Feb 2 20:53:35 es-replicashard2 systemd: elasticsearch.service: Failed with result 'signal'.
I have around 3.6 billion documents. 8 nodes: 2 clients, 4 nodes master+data, 2 nodes just data. The memory for each node except the clients is 94GB with 28G heap size (also 14 core each). The settings for shards (allocations, transition, etc.) are the default. Also, each node has around 150-160 shards.
So my questions are:
- What does this out of memory indicate? Is this the heap size cause it says (java) or the total of the memory for the machine?
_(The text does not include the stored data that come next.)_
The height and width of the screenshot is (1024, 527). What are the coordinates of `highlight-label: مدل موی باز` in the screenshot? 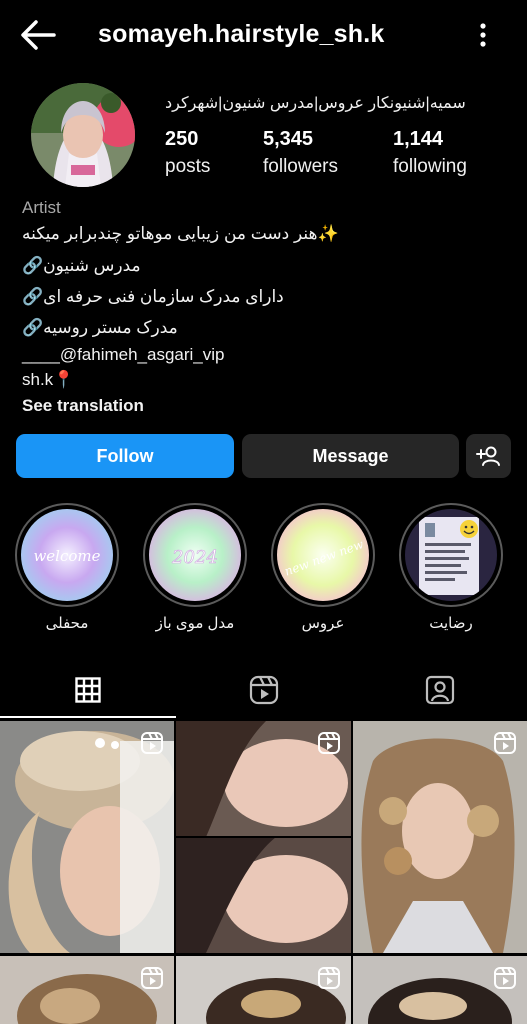 It's located at (195, 624).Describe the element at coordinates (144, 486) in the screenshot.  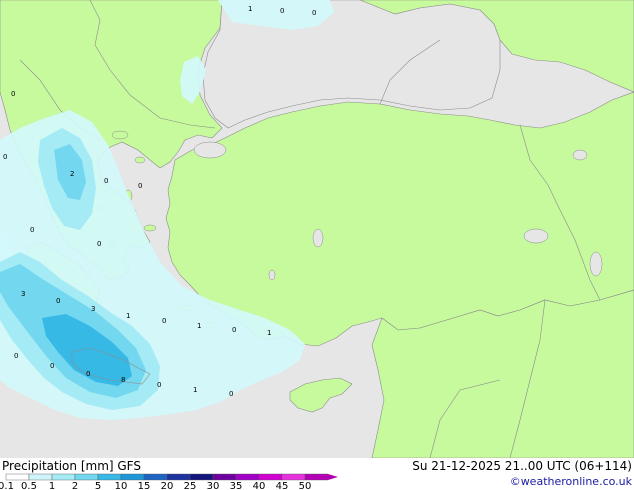
I see `legend-label: 15` at that location.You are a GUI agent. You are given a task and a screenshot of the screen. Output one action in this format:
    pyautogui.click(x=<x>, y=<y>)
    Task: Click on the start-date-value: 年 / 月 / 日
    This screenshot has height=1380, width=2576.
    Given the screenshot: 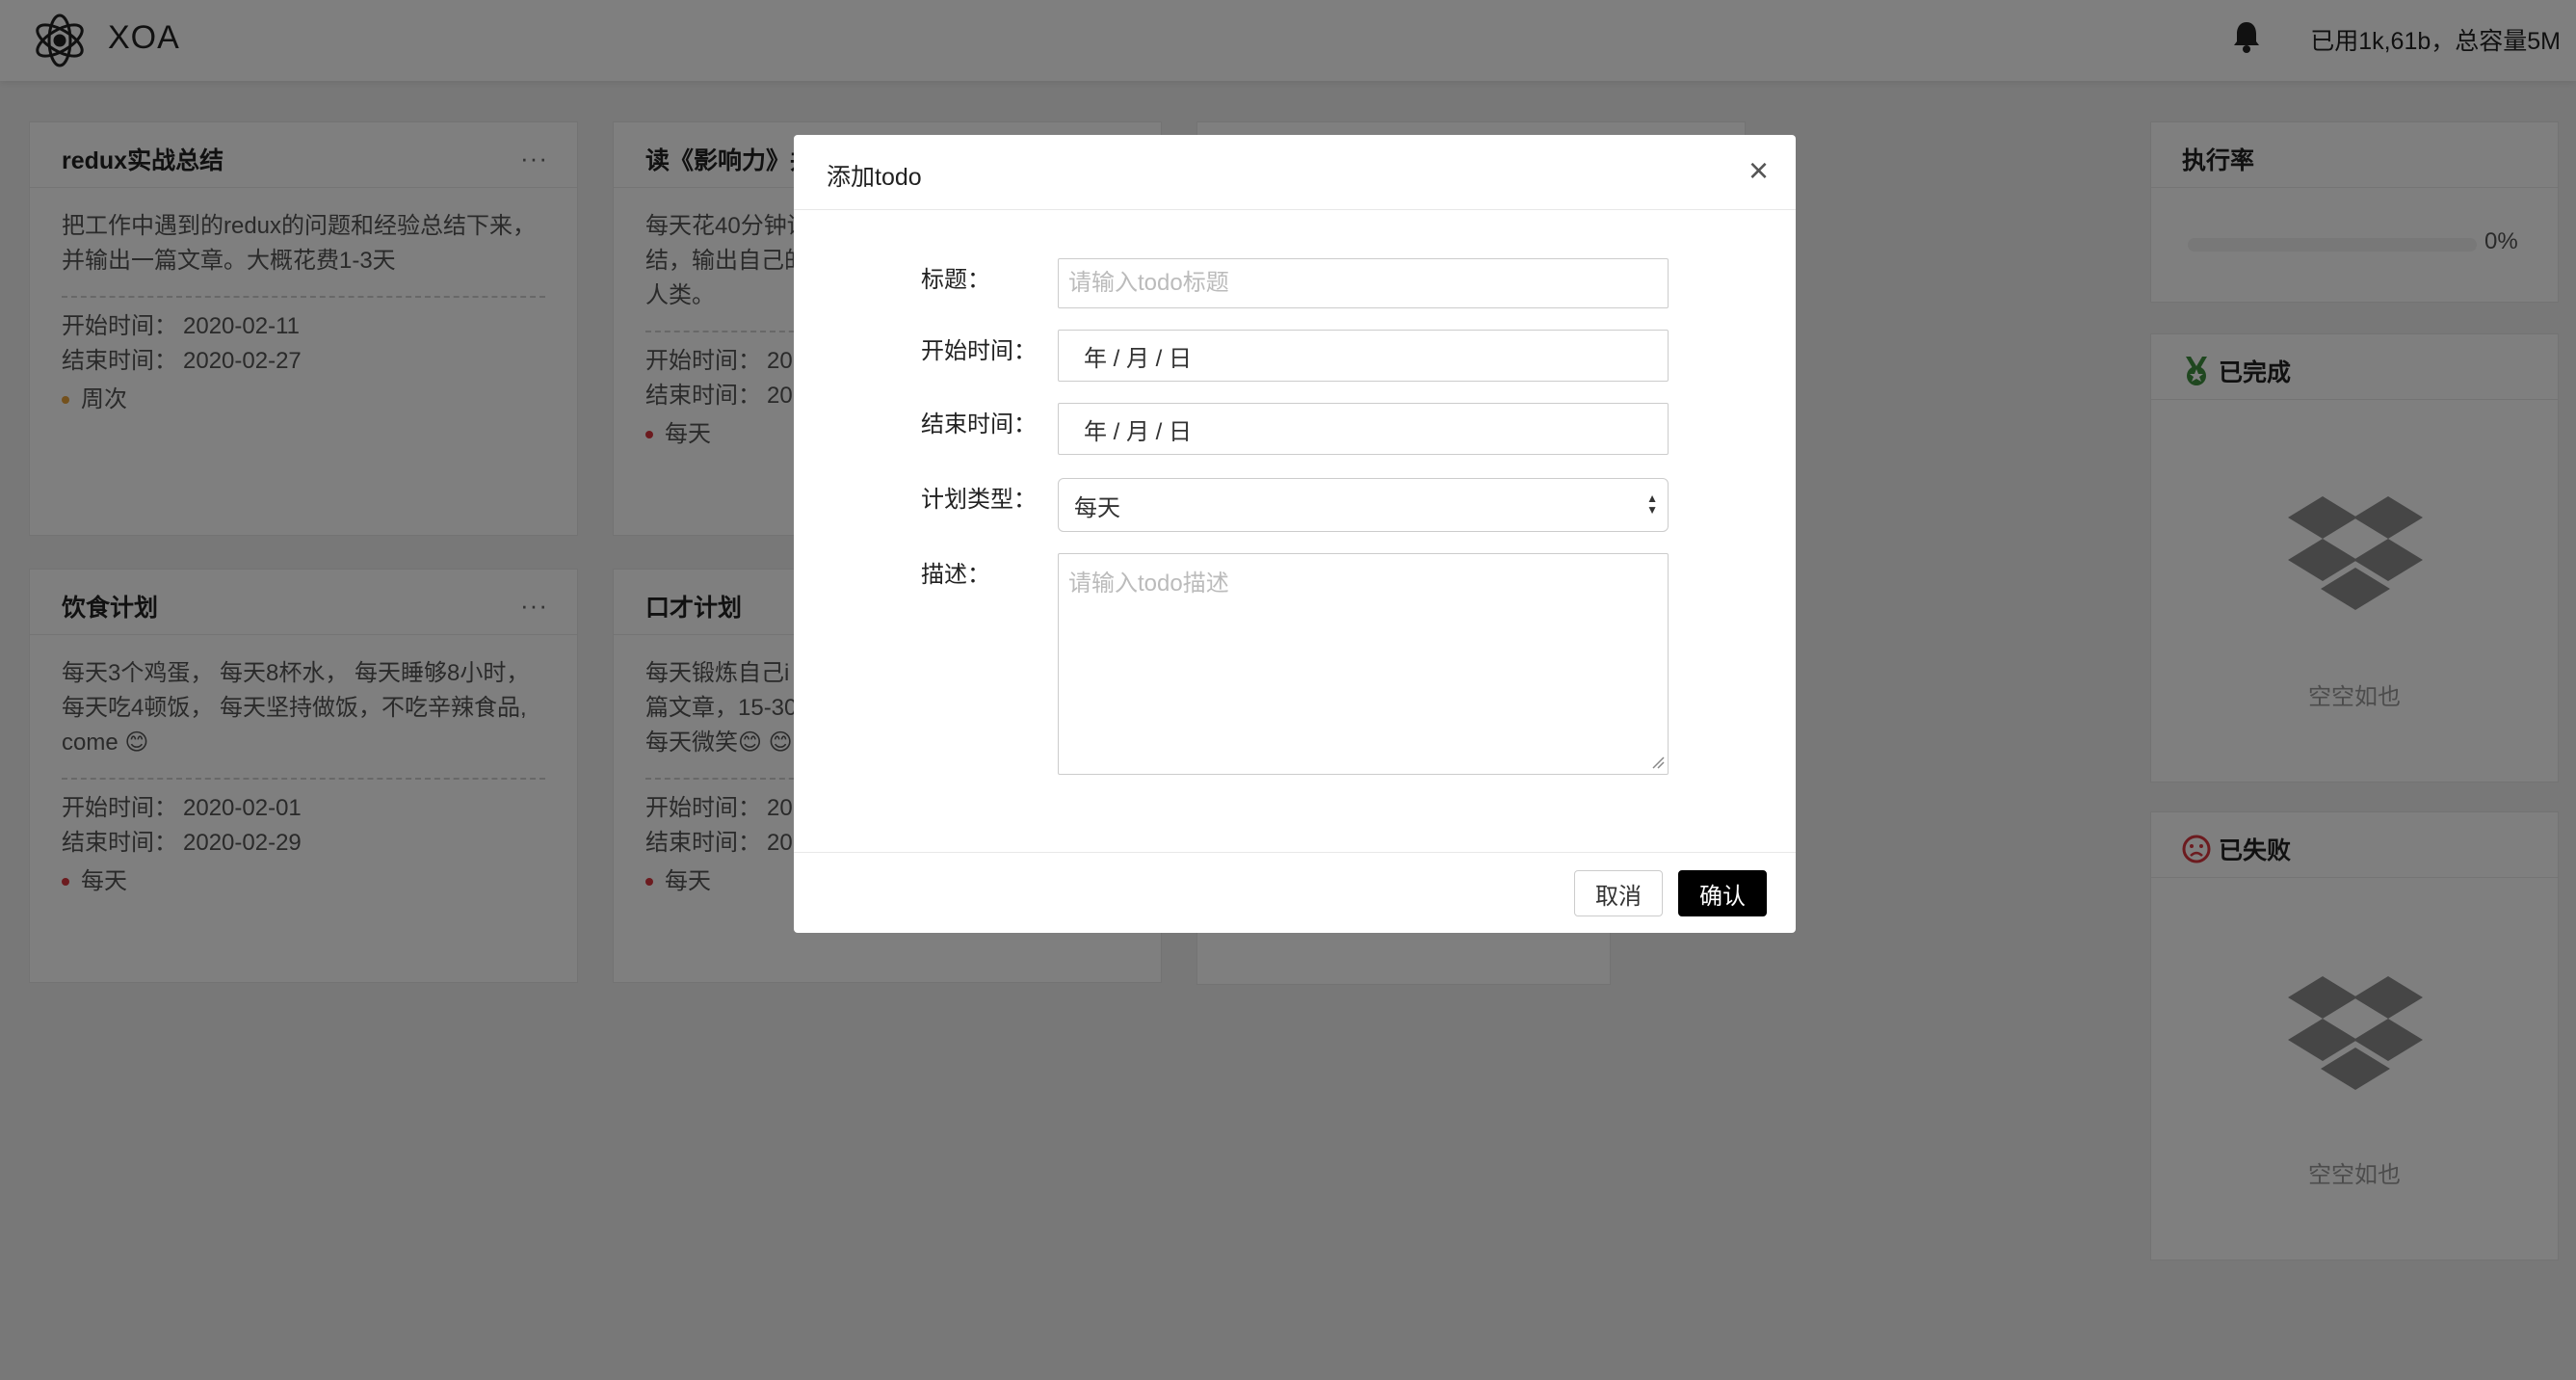 What is the action you would take?
    pyautogui.click(x=1138, y=359)
    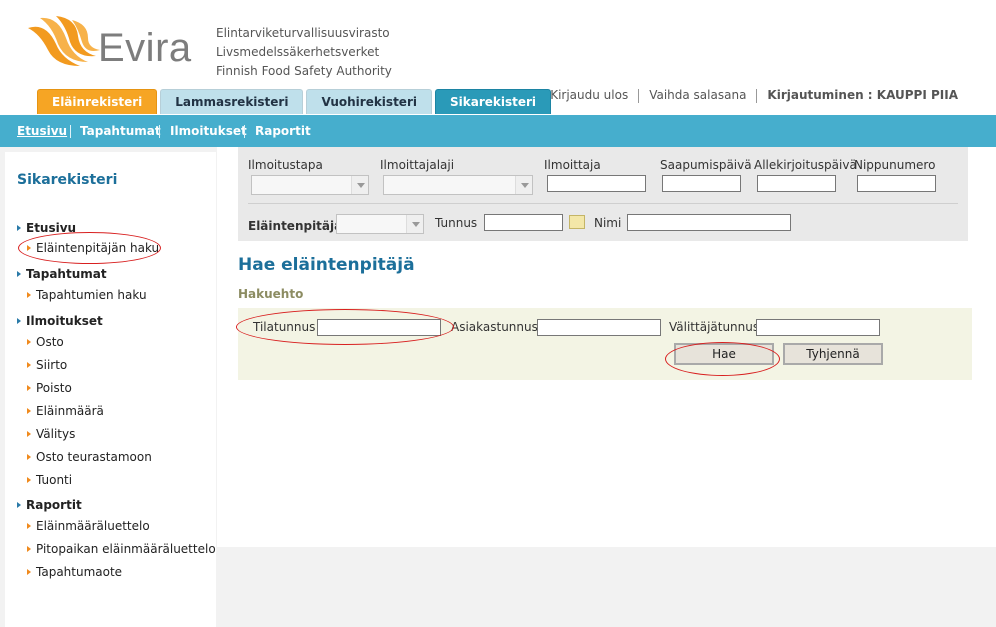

- Is there a limit in terms of memory for the number of shards that each node can handle? And if it's yes, how can I calculate the size of needed memory during shards transition after restart?
- I haven't seen out of memory for shard transitions in my cluster since the beginning (0.9). I've seen out of memory for big search/aggregations though (before version 2.0). I've also seen performance impact when you have lots of shards on the node. But I think my nodes are big enough for a moderate inserts/updates of 40-50 million per day and 20k-30k query/aggs per day. Am I wrong on this?
I always look at the disk or performance for adding new node to the cluster. I never though during the shards relocation there is a memory usage that I have to take into account. Kinda like index building of MongoDB when it runs out of memory if the index is bigger that the machine memory.
PS: I removed about 400M documents (packetbeat) and started the node again. The cluster is green.
Update: The cluster was green but it happened again!